An operator was using a deep cycle battery to demonstrate the use of Amateur radio during a Technician class. This operator had done what they thought was a very nice job of setting up the battery for easy and quick use. Cables with Anderson Power Poles and fuses in both leads were bolted to the battery terminal. The trickle charger cord with a fuse in the positive lead and Bullet/SAE connector was also bolted to the terminals. Keep in mind that the Bullet/SAE connector has an exposed negative terminal. In the process of setting up the radio, the trickle charger cable negative pole touched the positive terminal on the battery. With no fuse, the cable conducted electrical current and started to heat up, generate a tremendous about of smoke and luckily burned in two before a fire started. Many of the new trickle chargers have an insulated cap that can be placed over the exposed negative terminal when the charger is not connected. There are several ways this incident could have been avoided:
- Take the few seconds necessary to put the cover (if present or make your own cover) over the negative terminal
- Put a fuse in the negative lead
- Use Anderson Power poles instead of Bullet/SAE connectors on the charger
- Keep a cover over the battery (always a good idea)
- Only let the power leads extend out of the cover
I have seen an entire battery terminal blown off when a cable of sufficient current carrying capacity came into contact with both the positive and negative terminal of a battery with 500 amps of starting power. The lead that was blown off was equivalent to a 9mm bullet. No one was injured but the potential for harm was great.
During the 2011 Field Day, two experienced amateur operators were shocked and received electrical burn injuries while taking down an inverted V antenna. The two operators were injured while lowering the center pole of the inverted V dipole antenna to the ground. They were knocked to the ground “when a guy wire or the antenna lead-in was hit with a very high wind gust that blew it into a high power line wire.” According to reports from witnesses, “winds were gusting up to 40 miles per hour.” (The ARRL Letter, June 30, 2011)
This antenna had been used in this exact spot in previous years. The team repeated the same practice of locating the antenna at what they believed was a safe distance from the power lines. They used caution tape on the guy wires and antenna end locations. This could have been a fatal incident. How could this incident have been avoided?:
- Consider the potential for wind and the possibility that a guy line or antenna might come in contact with power lines…locate the antenna away from the power line by at least the length of the antenna
- Use a non-conductive center pole for the antenna.
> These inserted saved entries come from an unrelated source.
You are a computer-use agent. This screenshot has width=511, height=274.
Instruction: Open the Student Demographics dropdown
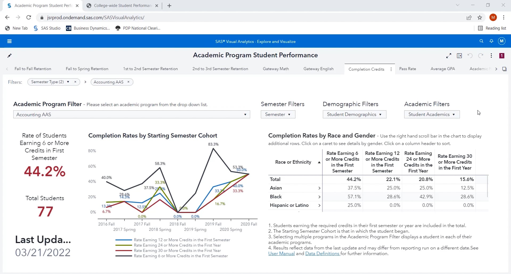354,114
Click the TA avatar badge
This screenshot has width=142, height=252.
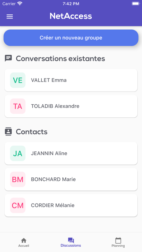(x=18, y=106)
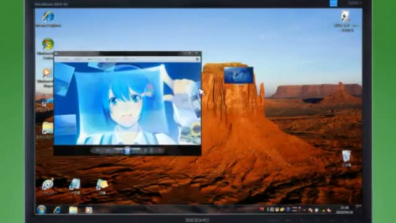
Task: Open Windows Explorer folder on taskbar
Action: pyautogui.click(x=73, y=210)
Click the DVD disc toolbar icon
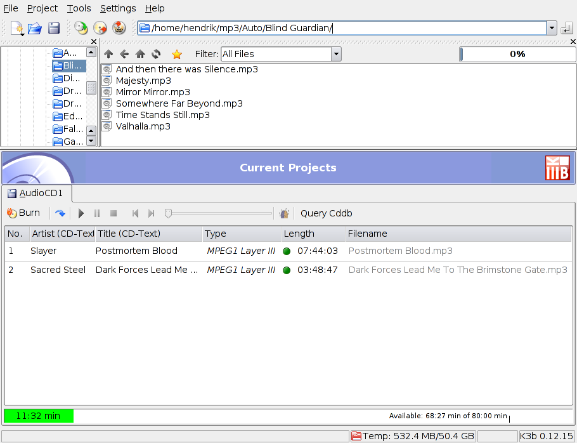This screenshot has width=577, height=443. point(119,28)
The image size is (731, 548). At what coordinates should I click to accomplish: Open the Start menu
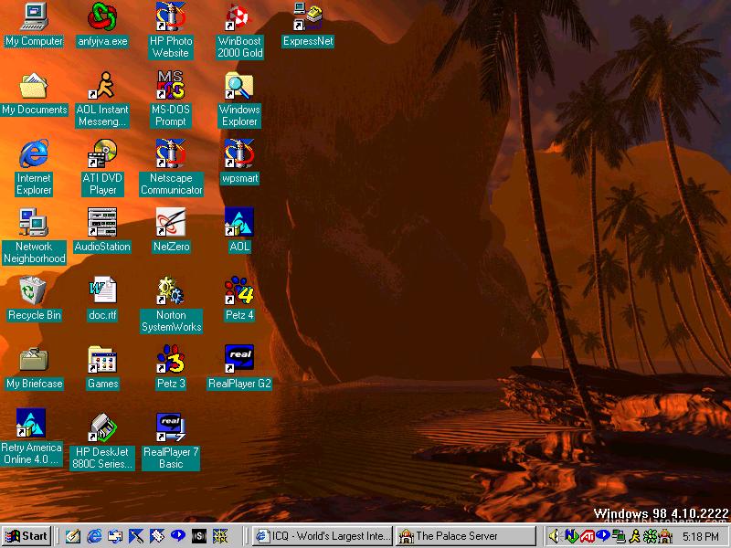26,536
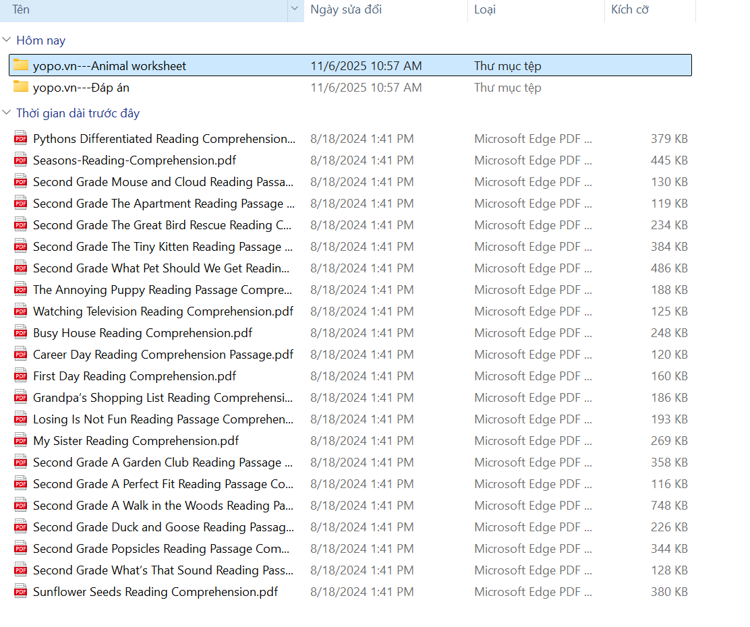Collapse the Hôm nay group
750x627 pixels.
pos(7,40)
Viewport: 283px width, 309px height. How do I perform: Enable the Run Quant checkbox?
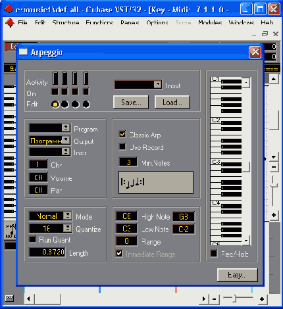coord(32,239)
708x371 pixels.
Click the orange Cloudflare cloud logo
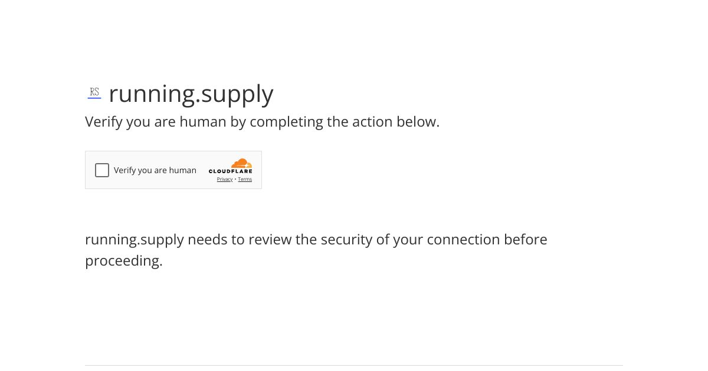pyautogui.click(x=241, y=163)
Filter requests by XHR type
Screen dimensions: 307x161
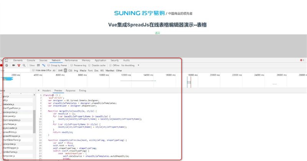click(60, 71)
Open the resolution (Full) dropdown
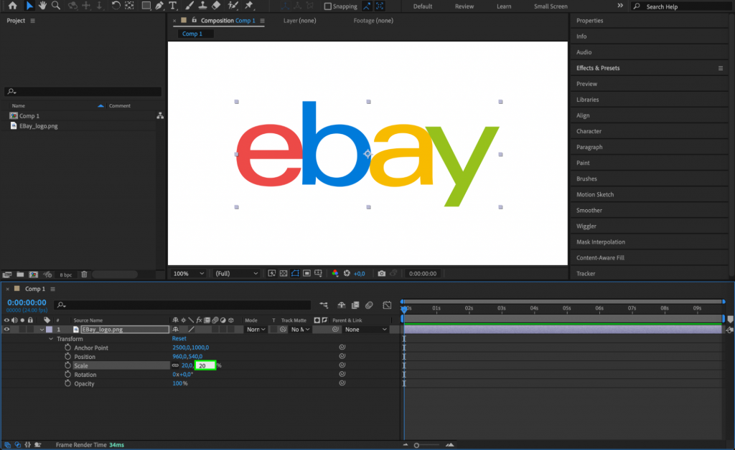The height and width of the screenshot is (450, 735). tap(237, 273)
“All Incidents can be avoided” if one takes the time to think through the situation, job, task, etc. and consider all of the things that could go wrong. This takes practice and works best when consulting with someone else and doing a “What IF” exercise. Take the time to be safe; you only have one life and it only takes a second for things to go really bad. Adopt the mind set that “All Incidents can be avoided” and you will begin to see ways to protect yourself and others.
That concludes tonight’s training. Are there any questions, comments or suggested additions to this material?
Thanks, this is (callsign) clear to net control.